Cet article fait partie d’une série portant sur le premier plan d’urbanisme pour la Ville de Québec commandé par le maire Lucien Borne réalisé par Jacques Gréber, Edouard Fiset et Roland Bédard entre 1949 et 1956.
Ce texte est une contribution de Réjean Lemoine, historien, chroniqueur urbain à la radio et à la télévision et conseiller municipal du quartier Saint-Roch à la ville de Québec de 1989 à 1997.
En mai 1956, la ville de Québec se dote de son premier plan d’urbanisme de son histoire. Ce plan va profondément transformer le visage de la région de Québec et influencer les décideurs politiques encore aujourd’hui. À cette époque, Québec entre de plein pied dans la société de consommation nord-américaine. Les 170,000 résidents des vieux quartiers quittent en masse leurs logements vétustes pour éduquer les enfants du baby-boom dans des bungalows neufs construits sur d’anciennes terres agricoles à Beauport, Charlesbourg et Sainte-Foy.
Dans cette dernière ville, il se construit dans les années 1950, plus de 2,000 bungalows par année. Le nombre d’automobiles immatriculées à Québec augmente de 10,000 à 60,000 au cours de la décennie 1950. Québec adopte définitivement le mode de vie nord-américain d’après-guerre.
La ville de Québec vit alors des problèmes de croissance anarchique et de congestion automobile majeure. Le plan d’urbanisme vise à gérer ce développement et proposer une transformation radicale du réseau routier existant. C’est Lucien Borne, maire de Québec de 1938 à 1953, qui décide de doter la Ville d’un premier d’un plan d’urbanisme, inspiré par celui en préparation à Ottawa.
Dans un discours prononcé en juillet 1952, il explique sa démarche. Québec, contrairement à des capitales comme Washington n’a jamais possédé de plan d’ensemble. Il poursuit en disant : « Sans trop se préoccuper de l’avenir, nos ancêtres français bâtissaient un peu trop au hasard et fatale conséquence, ils nous ont laissé une ville aussi pittoresque que pratiquement impossible à remodeler ».
Borne dit avoir voulu demander à de « savants urbanistes de dessiner la nouvelle ville du futur tout en conservant au Vieux-Québec son aspect d’un autre âge ». Pour se faire, il embauche deux consultants en 1949, soient l’urbaniste français Jacques Gréber et l’architecte Édouard Fiset. Il crée un nouveau service d’urbanisme avec à sa tête Roland Bédard, fraîchement diplômé de l’Université Cornell aux États-Unis.

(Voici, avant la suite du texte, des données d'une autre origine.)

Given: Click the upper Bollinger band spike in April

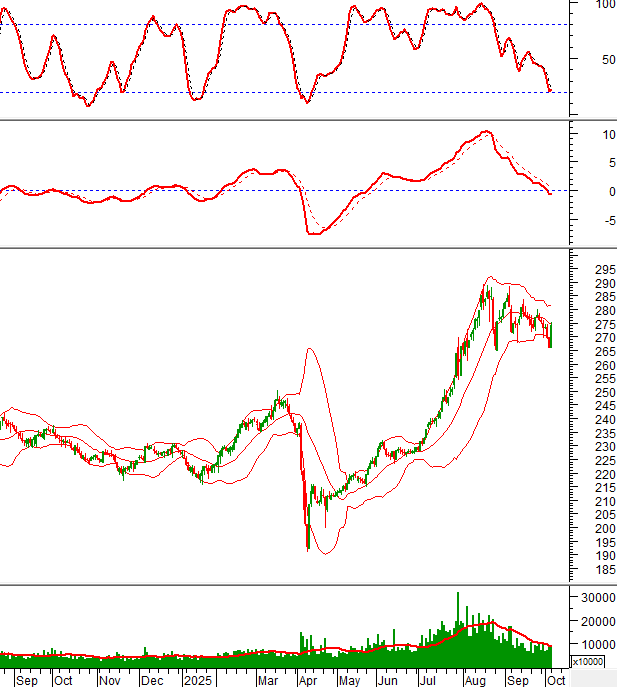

Jacques Greber, né à Paris, a d’abord fait carrière aux États-Unis comme architecte et aménagiste. Il réalise en 1917 le Benjamin Franklin Parkway. Il retourne travailler en France au plan d’aménagement de Belfort, Lille et Marseille dans l’entre-deux guerre. Il réalise entre 1946 et 1950 le plan d’aménagement de la ville d’Ottawa qui donnera naissance à la Commission de la Capitale nationale.
Quant à Édouard Fiset (1910-1994) après des études aux beaux-arts à Québec et Paris, il travaille avec Greber au plan d’aménagement d’Ottawa. Par la suite, il réalisera de nombreux bâtiments du nouveau campus de l’Université Laval et de la Colline Parlementaire. Il a également été l’architecte en chef de l’Exposition universelle de Montréal en 1967.

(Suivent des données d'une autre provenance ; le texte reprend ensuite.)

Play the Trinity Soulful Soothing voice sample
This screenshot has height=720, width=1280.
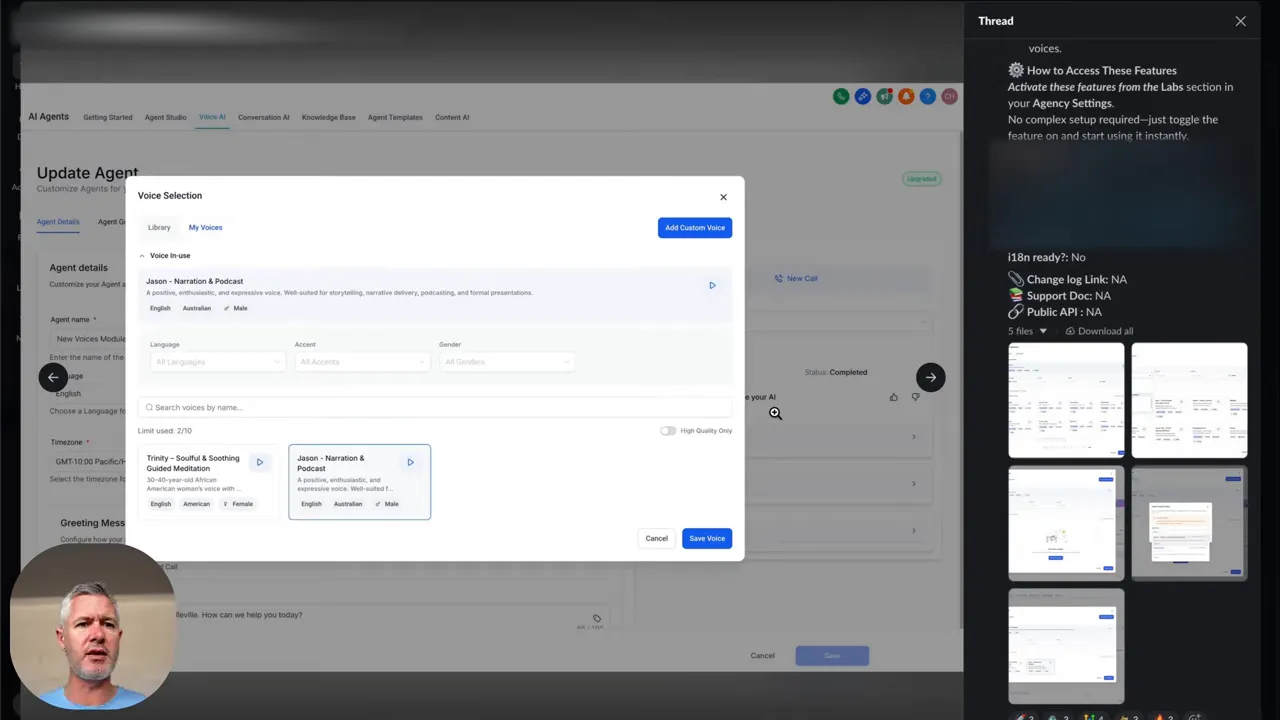(259, 461)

Le trio Greber-Fiset-Bédard va travailler pendant sept années de 1949 à 1956 pour préparer le plan d’urbanisme. Au départ, on prévoyait réaliser le projet en trois ans. Selon eux : « Québec pose un problème d’urbanisme à peu près unique au Canada. La capitale se double d’une ville des plus actives au niveau de l’industrie, du tourisme avec de nombreuses reliques du passé ».

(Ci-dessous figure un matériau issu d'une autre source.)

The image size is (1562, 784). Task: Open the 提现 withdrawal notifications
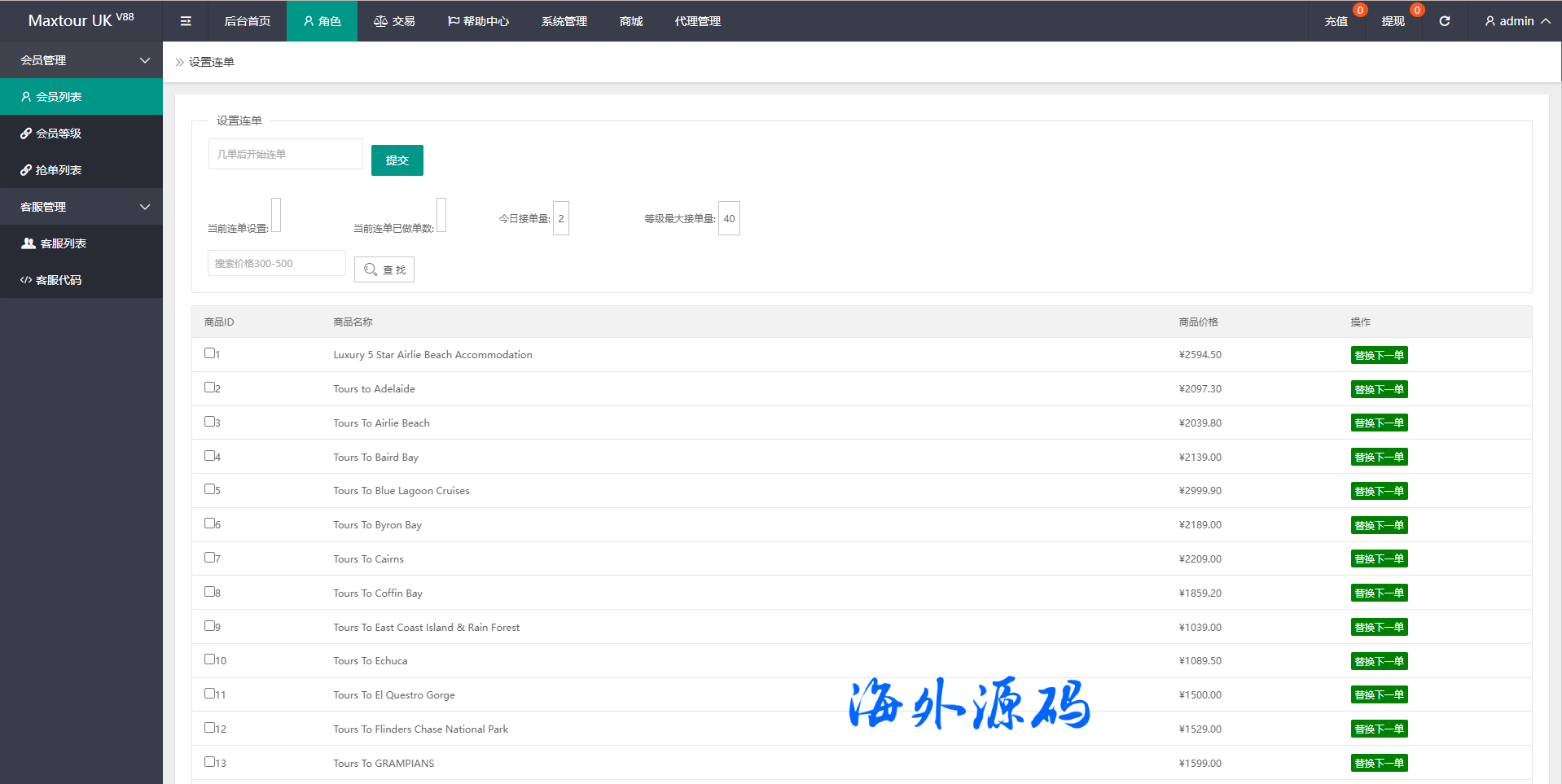(1393, 21)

Ce plan devait être aussi un plan d’urbanisme régional avec la participation des 28 municipalités de la région formant l’actuel territoire de la ville de Québec. Devant le refus des autres villes de participer au financement, la ville de Québec va assumer les 100 000 $ que coûtera le plan d’urbanisme. Quant à Greber et Fiset, ils recevront chacun 20 000 $ pour leur travail.
Pendant les deux premières années, les urbanistes amassent des plans, des maquettes, des photos aériennes et des données statistiques sur la région. Une grande enquête sur la population et les quartiers de Québec est réalisée par le professeur Jean-Charles Falardeau de l’Université Laval. À cette enquête, travaillent de jeunes étudiants en sociologie comme Fernand Dumont et Guy Rocher.
Au printemps de 1952, les urbanistes préparent une exposition itinérante composée de plans et de maquettes de leur projet. Cette exposition circule dans tous les quartiers de la ville et plus de 4,000 personnes la visitent. Malgré tout, plusieurs citoyens et membres du conseil municipal estiment que ce plan d’urbanisme est inutile et coûteux. De son côté, Jacques Greber croit que « l’exposition ambulante va faire progresser l’idée de l’utilité de l’urbanisme. Il faudra encore renforcer la propagande en ce sens, car les enthousiasmes se refroidissent vite ».
Par la suite Gréber et Fiset rencontrent le premier ministre Duplessis à son bureau, le 12 décembre 1952, pour lui présenter le projet de plan pour Québec. Monsieur Duplessis exprime son accord avec les objectifs du plan et leur délègue un représentant du ministère de la Voirie. Mais les deux urbanistes ne verront jamais la création d’une commission provinciale d’urbanisme qu’ils appelaient de leurs vœux.
Le projet de plan d’urbanisme tient beaucoup à la ténacité du maire Borne qui le défend au conseil municipal. En 1950, les urbanistes s’inquiètent de la santé et des chances de réélection du maire Borne. Il se félicite de sa réélection en novembre 1950. Le maire Borne, malade, quittera la vie politique un peu plus tard en novembre 1953. L’arrivée de Wilfrid Hamel va refroidir leurs ardeurs. Ils sentent à ce moment-là que leur plan risque d’être mis sur une tablette.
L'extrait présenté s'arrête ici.